第1話

文字数 788文字

曇りなきまなこで世界を

眼鏡を変えた
何年ぶりのことだろう
かなり長い間 同じ眼鏡をかけていた
レンズを見るとアイススケートの
リンクのように傷だらけで全体的にも
霧がかかったように白く濁っていた

新しく出来上がった眼鏡を
店の中で初めてかけたとき
あまり 前の眼鏡と変わらないと思った
しかし 二三日新しい眼鏡をかけて
試しに古い眼鏡をかけてみると
驚くべきことが眼前に広がっていた
すべてが斑に白く濁っていて まるで
世界が靄と霧に包まれているようだった
自分はこんなに濁った視界で何年もの間
あらゆるものを見ていたことになる
ちょっと信じられないぐらいの驚きだった
風景も人もこんな濁ったベールを通して
見ていたことにもう取り戻せない
大切なものを失ったような後悔が滲んだ
あの人ともこの人とも私に関わった
あらゆるひとたちとこんな濁った膜を通して
関わっていたことにショックを受けた
これからは 文字通り曇りなきまなこで
この世界を眺めることが出来るのだろうか

哲学者カントは人間はどうしても外すことが
出来ない眼鏡をかけているようなもので
我々は真実の世界を見ることはできないとした
濁り切った眼鏡を外した私は新しい澄んだ眼鏡で
少しは世界の実相を垣間見ることができるだろうか
昼空に輝く星の姿まで見るつもりはないが


ファンレターさまの紹介

 澄んだ瞳で
 
子どもの頃は世の中を、曇りなき澄んだ瞳で見ていたような気がします。

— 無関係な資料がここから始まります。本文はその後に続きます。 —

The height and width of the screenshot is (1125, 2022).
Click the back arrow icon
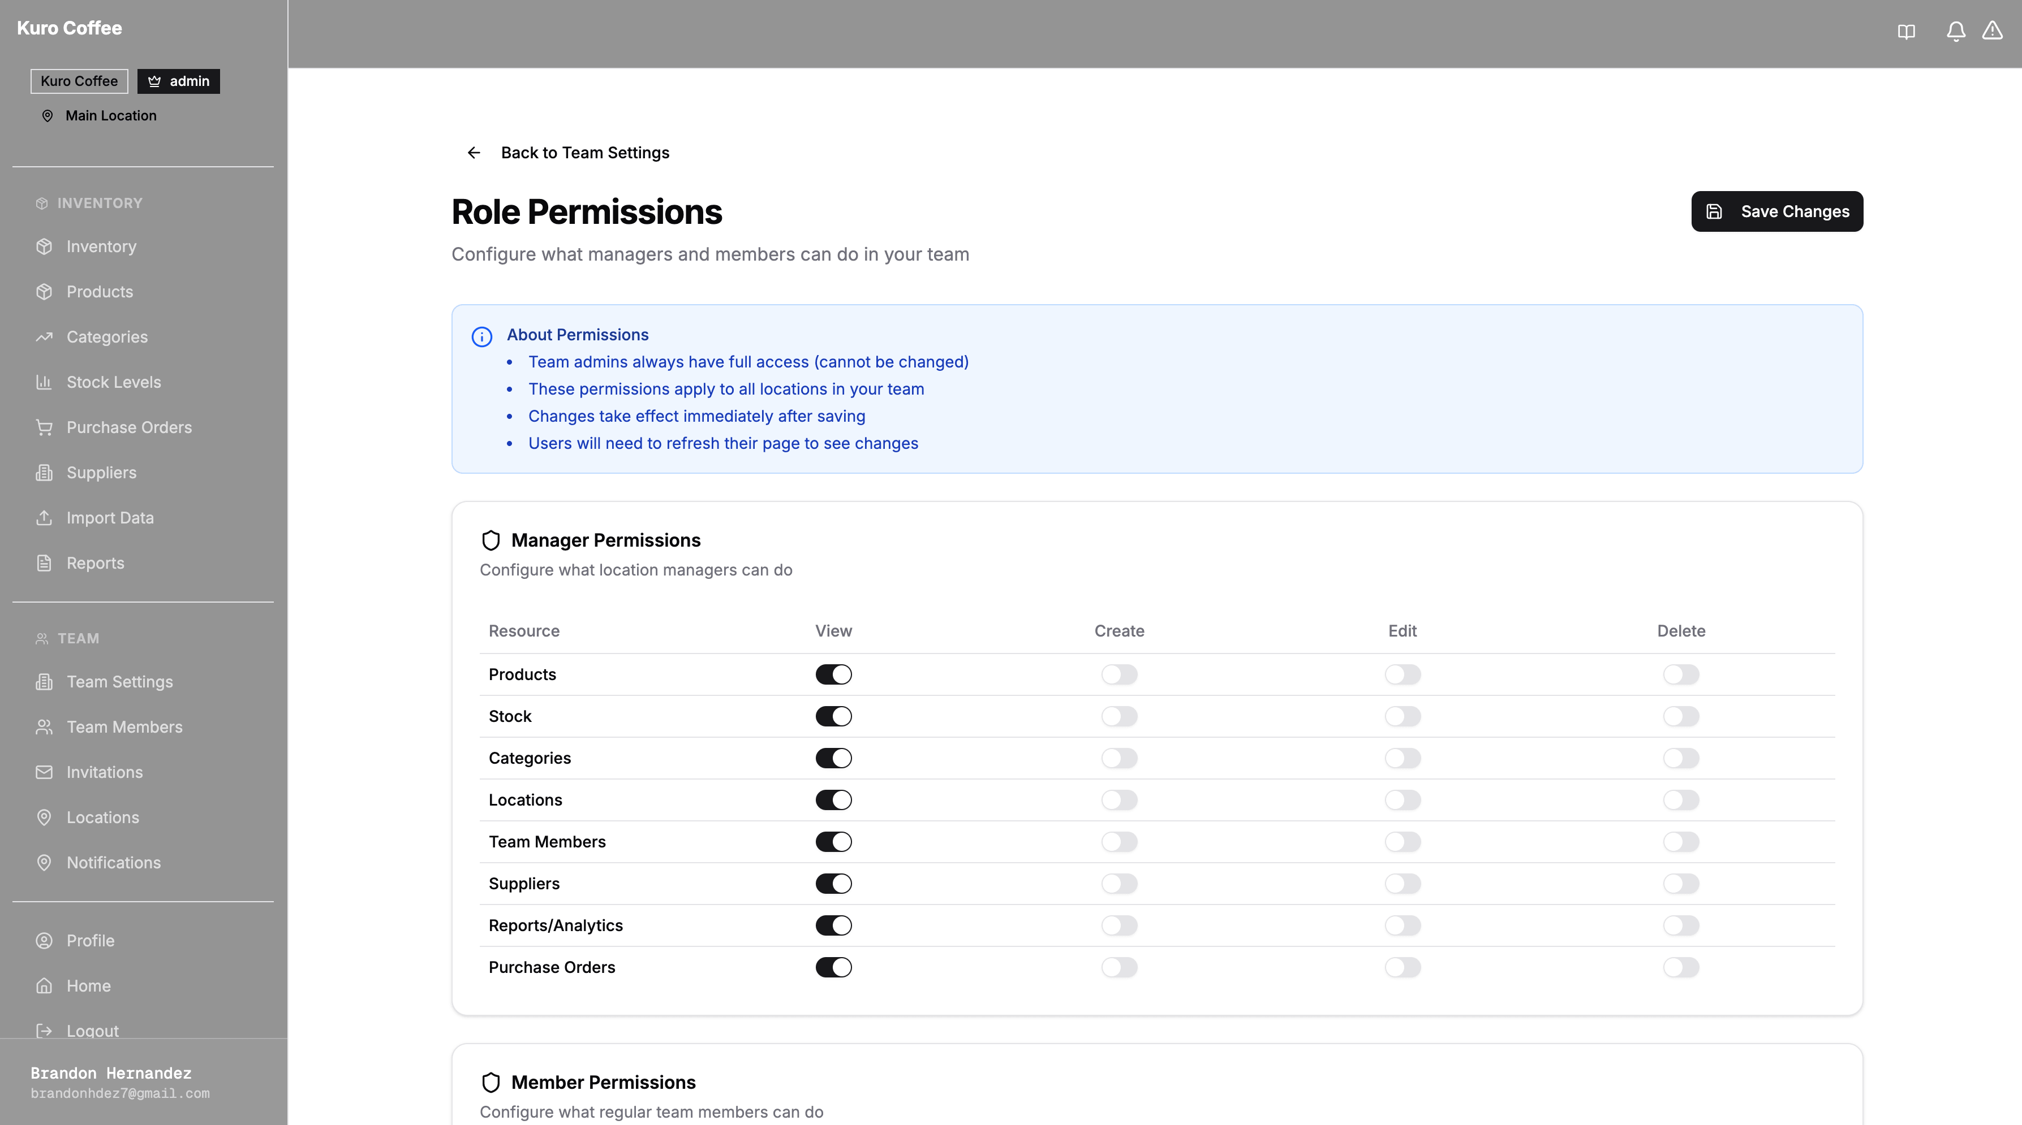[473, 153]
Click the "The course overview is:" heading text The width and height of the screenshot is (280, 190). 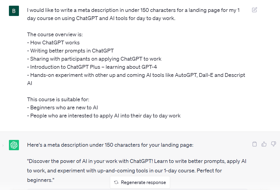coord(55,34)
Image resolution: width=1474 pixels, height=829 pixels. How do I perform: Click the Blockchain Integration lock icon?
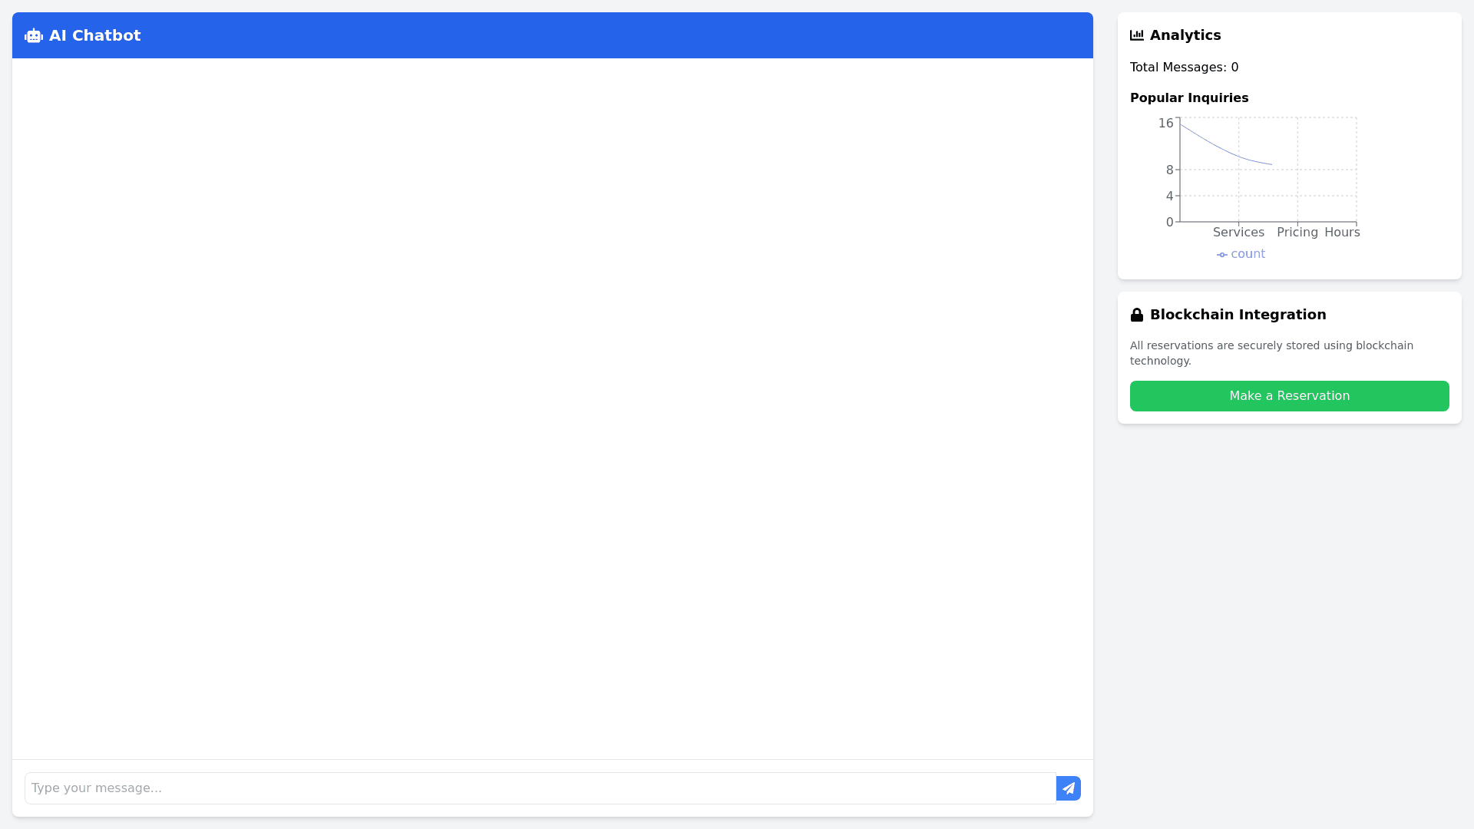[x=1137, y=315]
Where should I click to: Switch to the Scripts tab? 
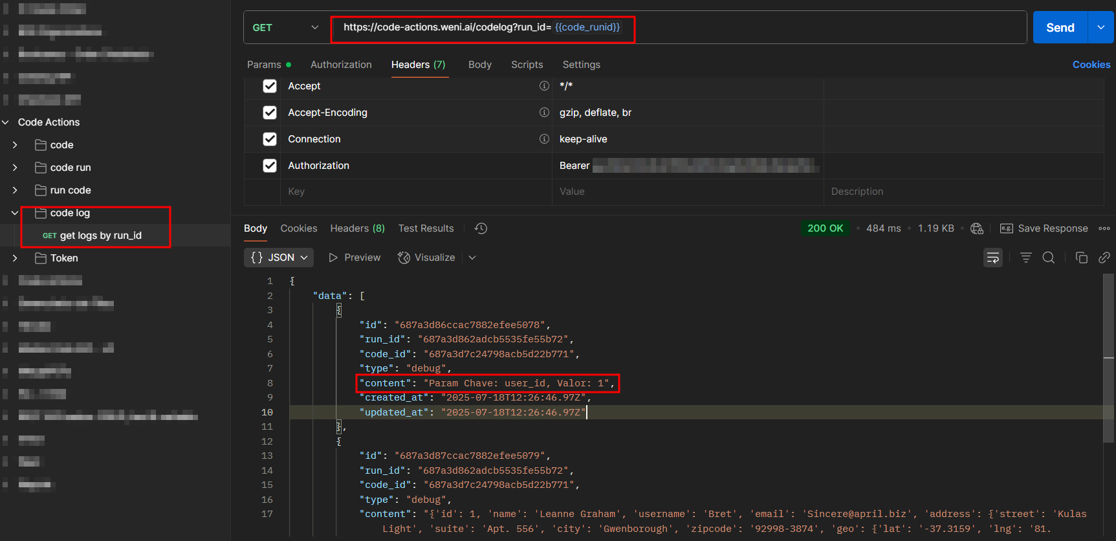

それがいつの間にか靄がかかったような薄汚れたレンズで人を見、物事を見るようになってしまいました。一旦、この人はこうなのだ、この物事はろくなものではないと決めつけてしまうと、外すことが出来ない色眼鏡となって自分の身体の一部になってしまう気がします。私も昼間の星までも見たいとは思いませんが、見えない方が良いものは見えないままに、しかし程ほどに見える曇りなき眼で、人と物事の本質を見抜けるようになりたいと思います。